Echo everything in the records from the line containing "At what (x,y)" down through the end of the records, both ends included, and leave the pictures out of your answer.

►

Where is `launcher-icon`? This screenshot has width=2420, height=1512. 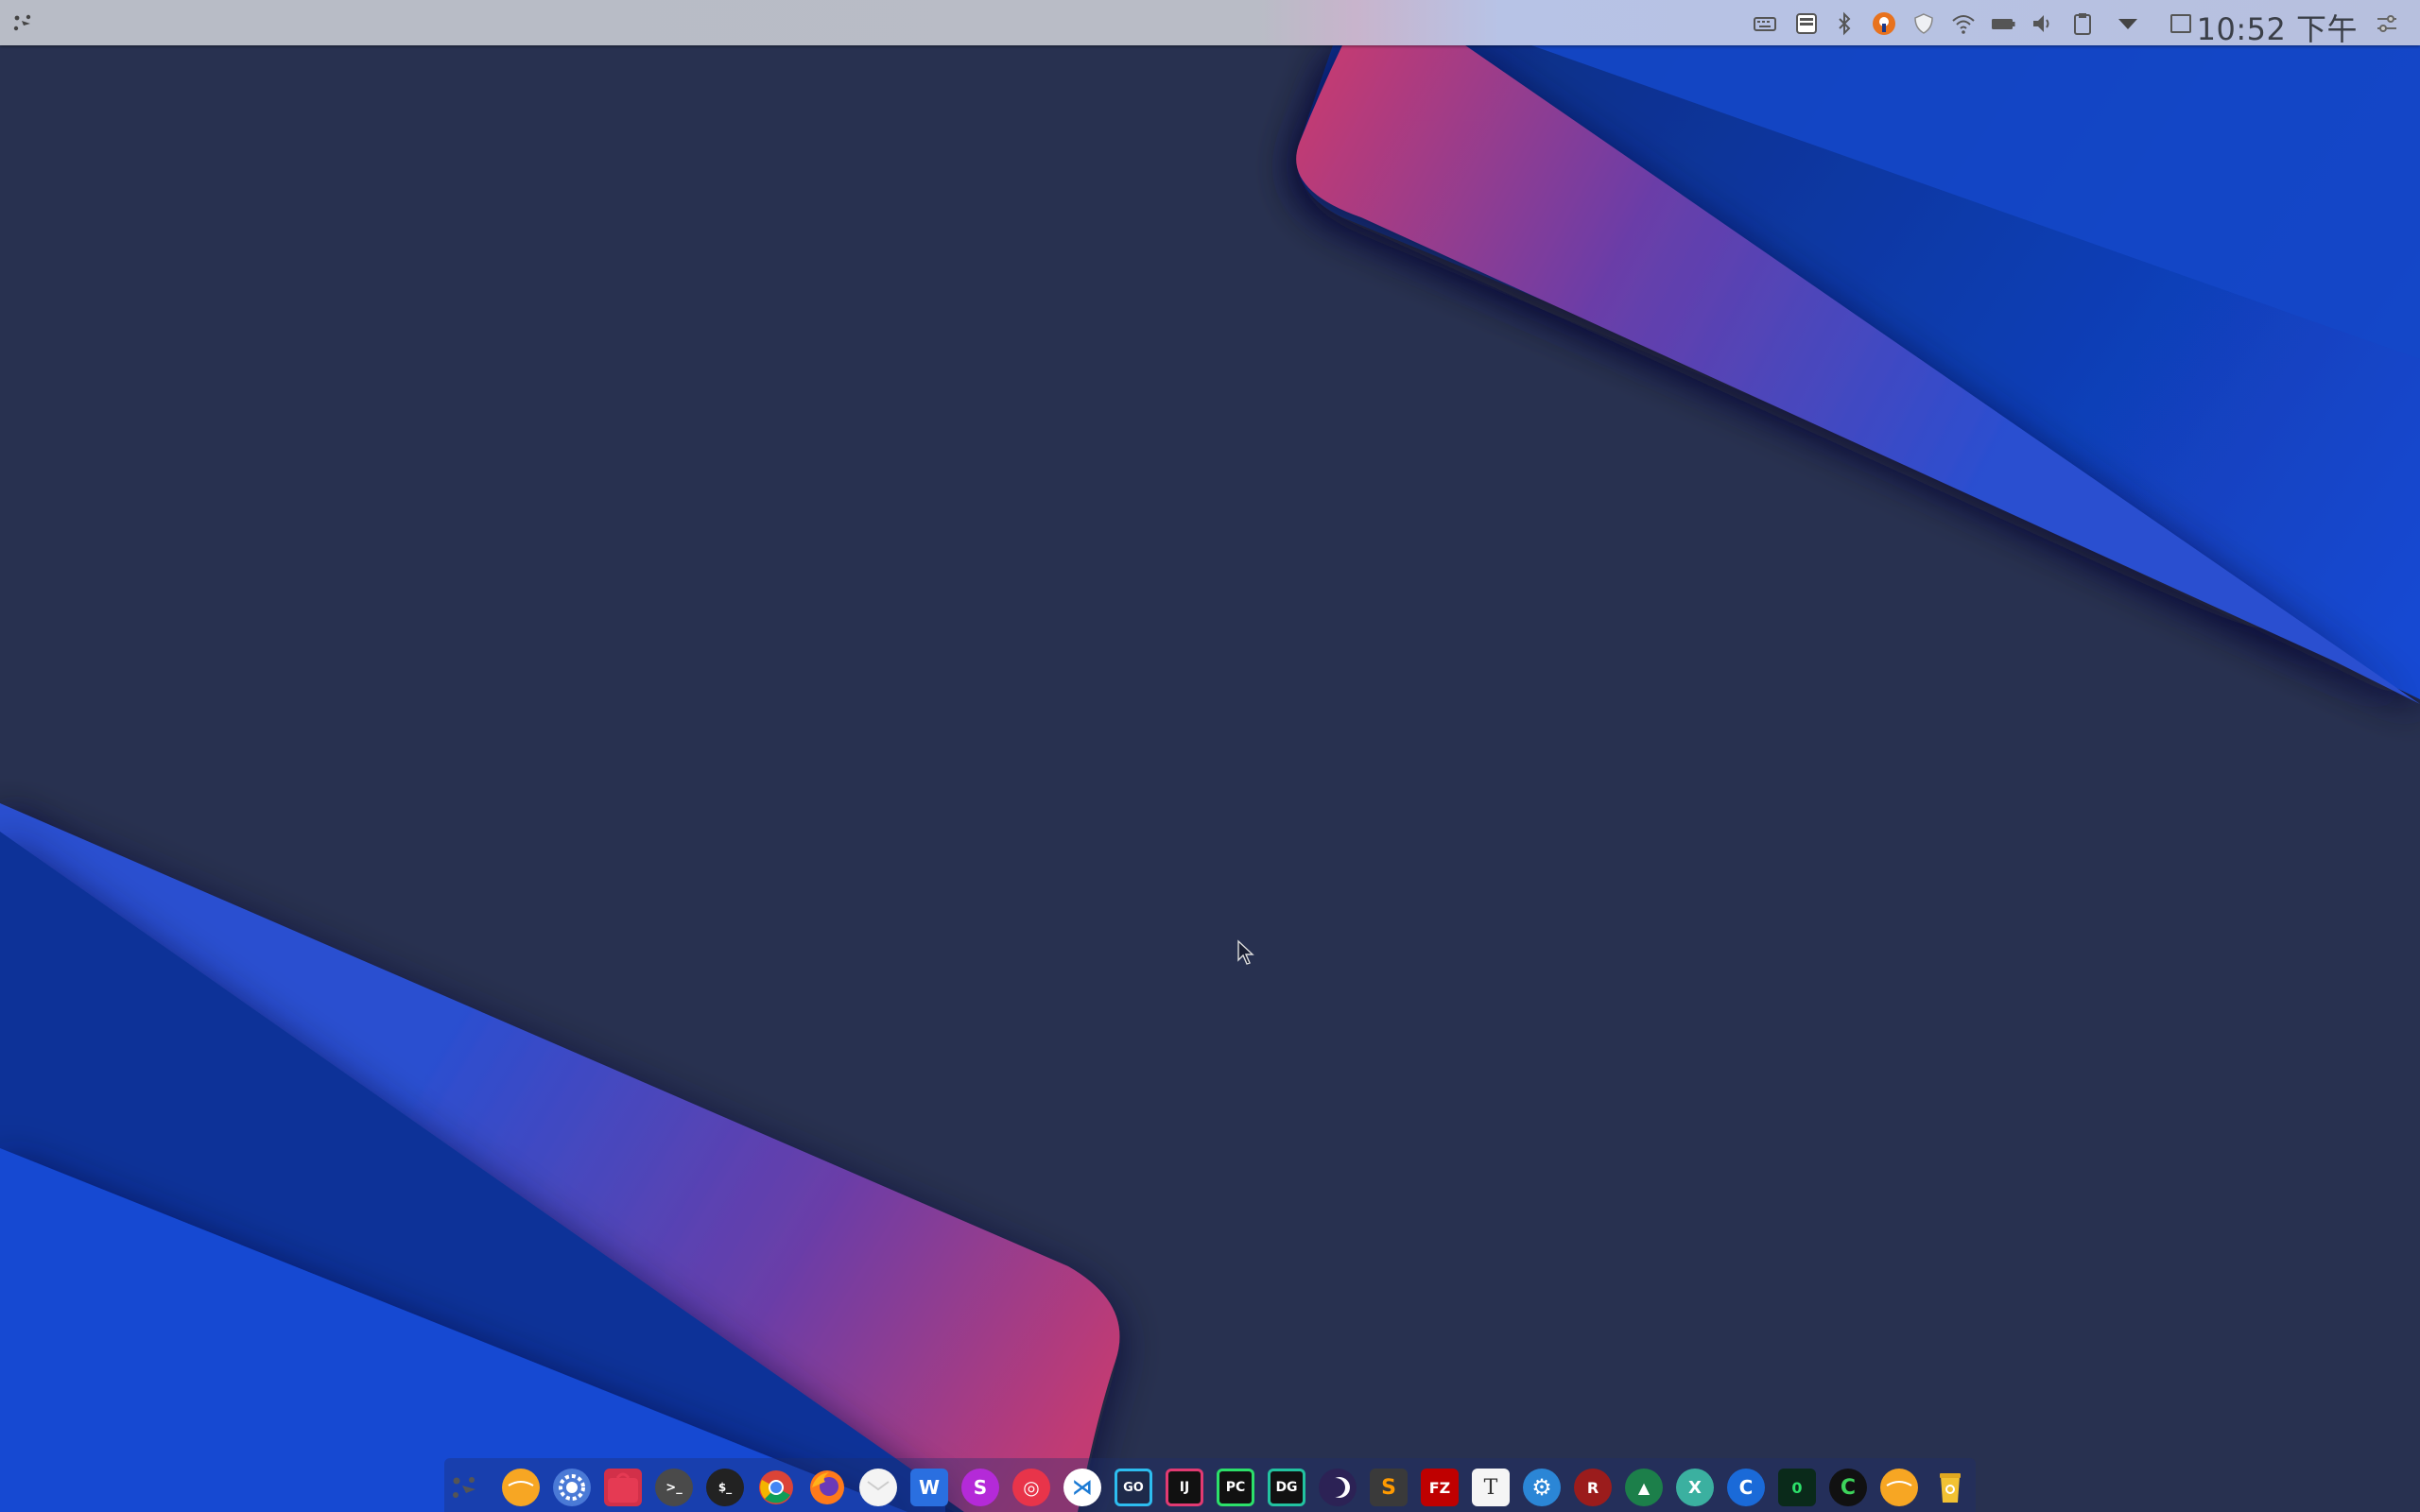
launcher-icon is located at coordinates (22, 22).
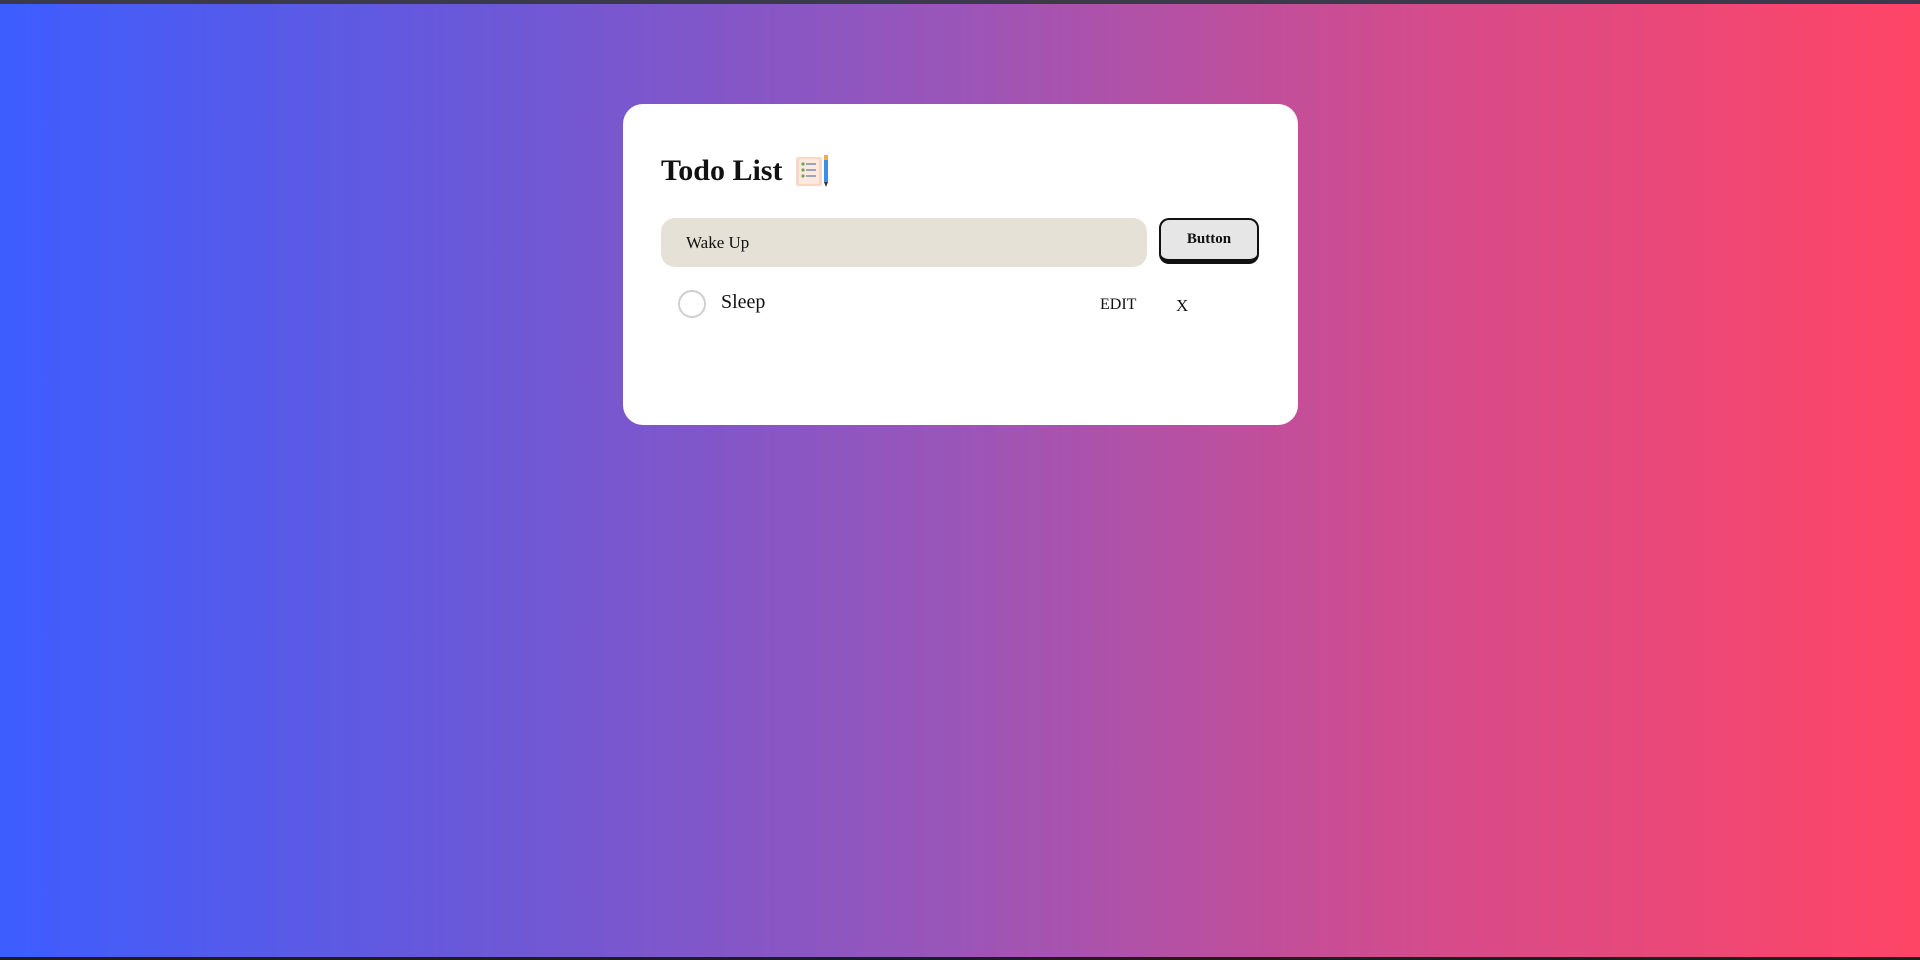 The width and height of the screenshot is (1920, 960). What do you see at coordinates (812, 171) in the screenshot?
I see `clipboard-checklist-icon` at bounding box center [812, 171].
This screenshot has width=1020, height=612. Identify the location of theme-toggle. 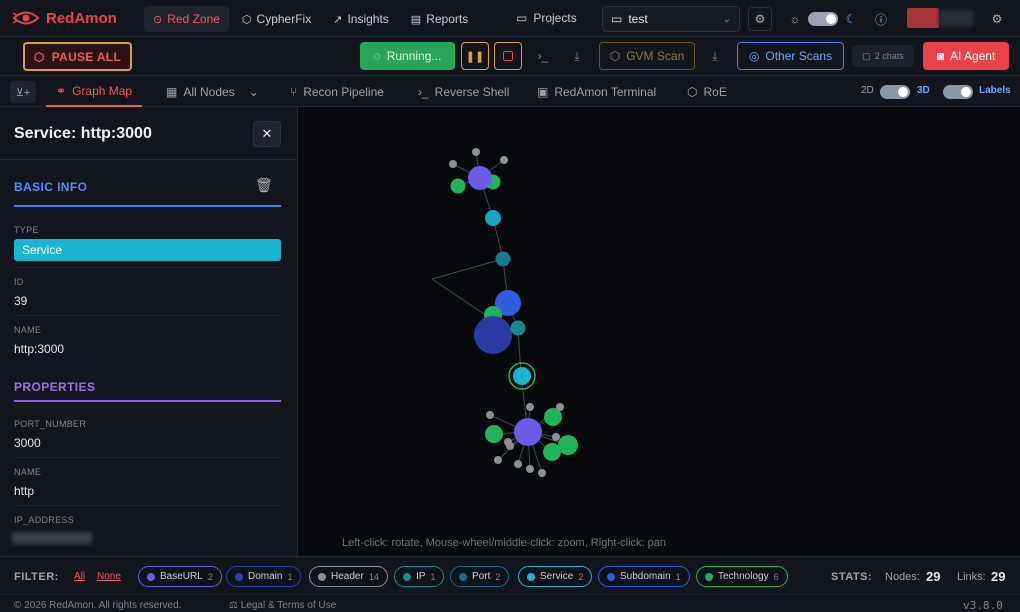
(823, 19).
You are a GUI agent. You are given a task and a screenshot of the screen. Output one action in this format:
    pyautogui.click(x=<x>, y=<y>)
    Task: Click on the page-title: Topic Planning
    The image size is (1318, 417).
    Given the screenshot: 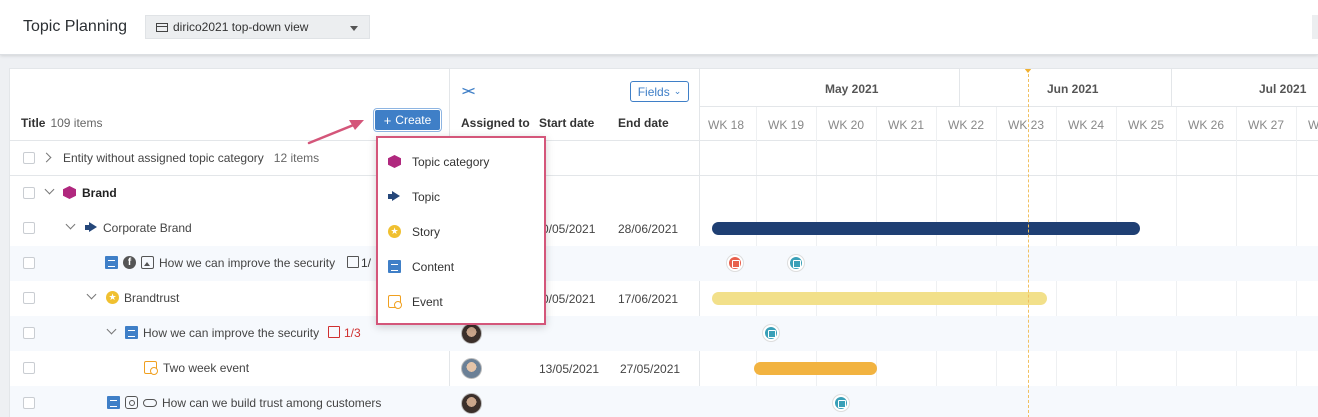 What is the action you would take?
    pyautogui.click(x=76, y=26)
    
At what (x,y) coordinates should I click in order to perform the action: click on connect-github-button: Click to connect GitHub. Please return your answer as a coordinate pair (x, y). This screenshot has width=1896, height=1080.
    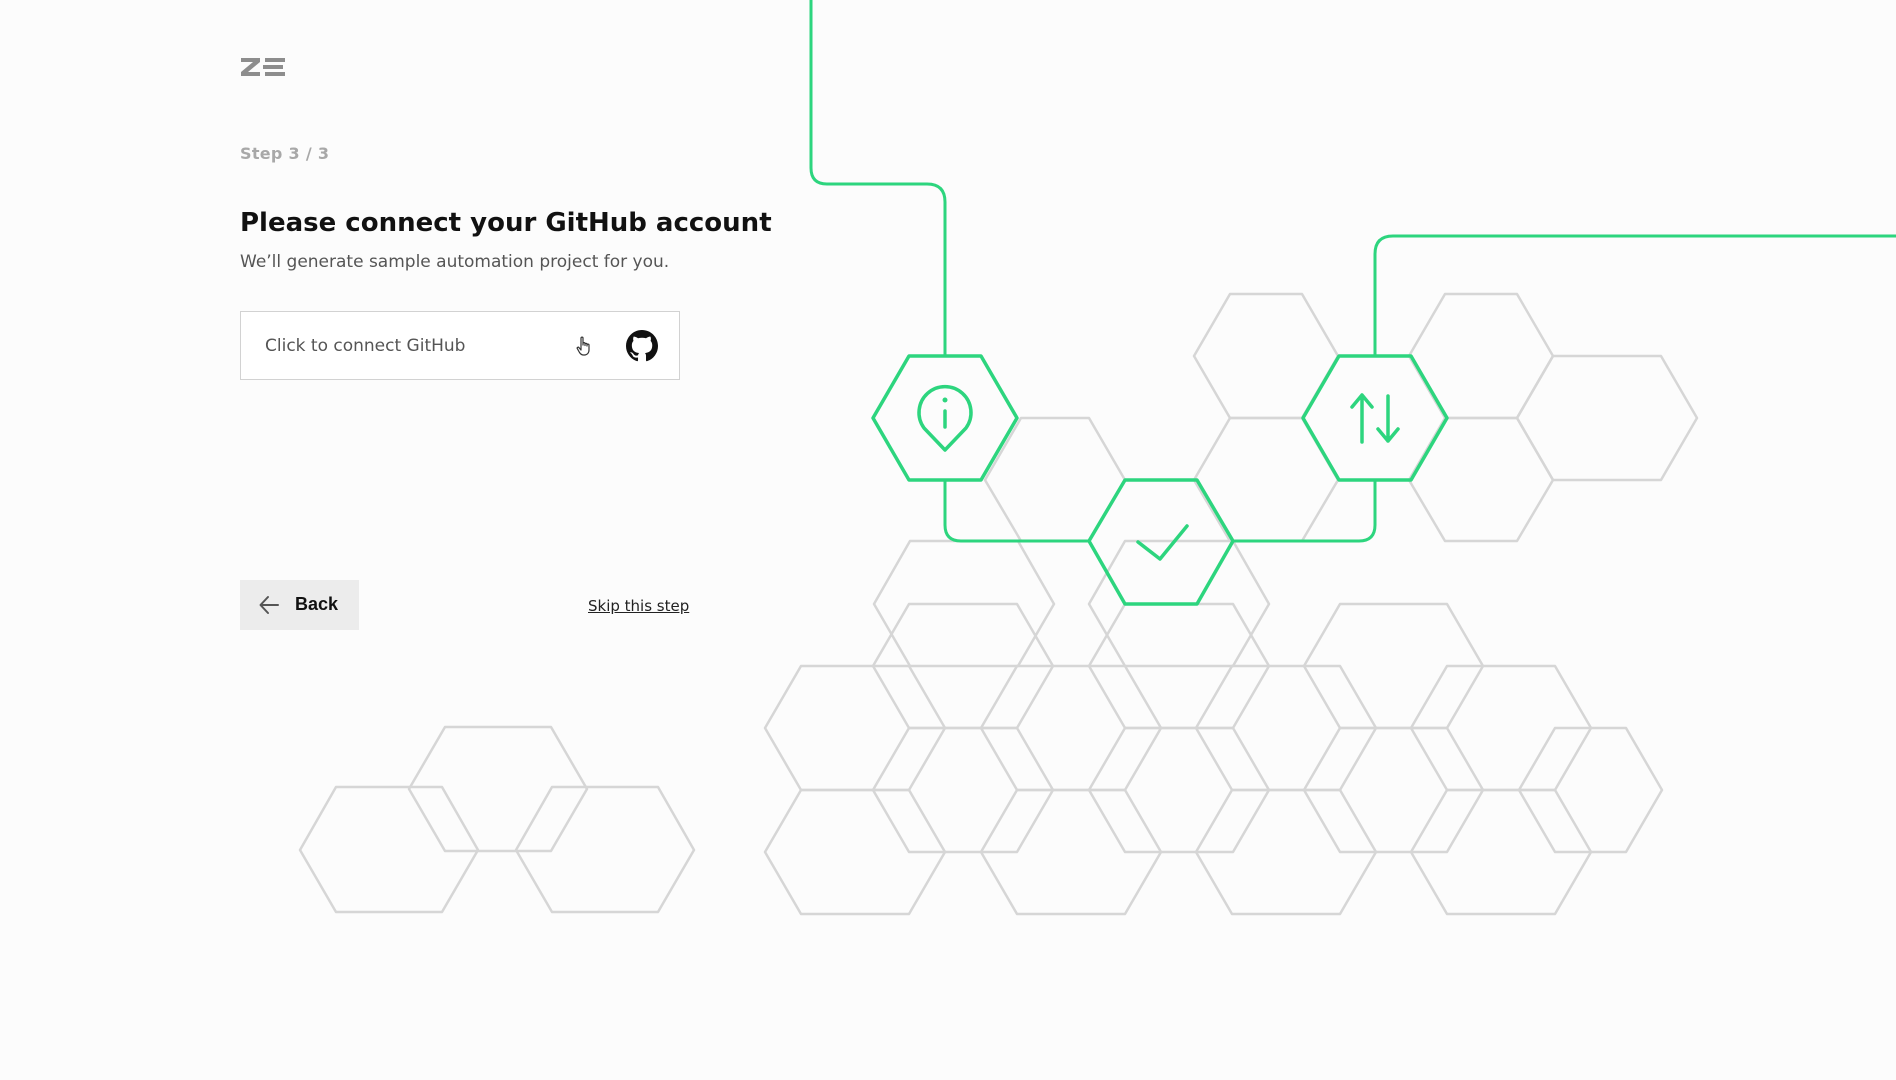
    Looking at the image, I should click on (460, 346).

◄

• _Finished exercise_:
At what (x,y) coordinates should I click in order to perform the action: click on connect-github-button: Click to connect GitHub. Please return your answer as a coordinate pair (x, y). This screenshot has width=1896, height=1080.
    Looking at the image, I should click on (460, 346).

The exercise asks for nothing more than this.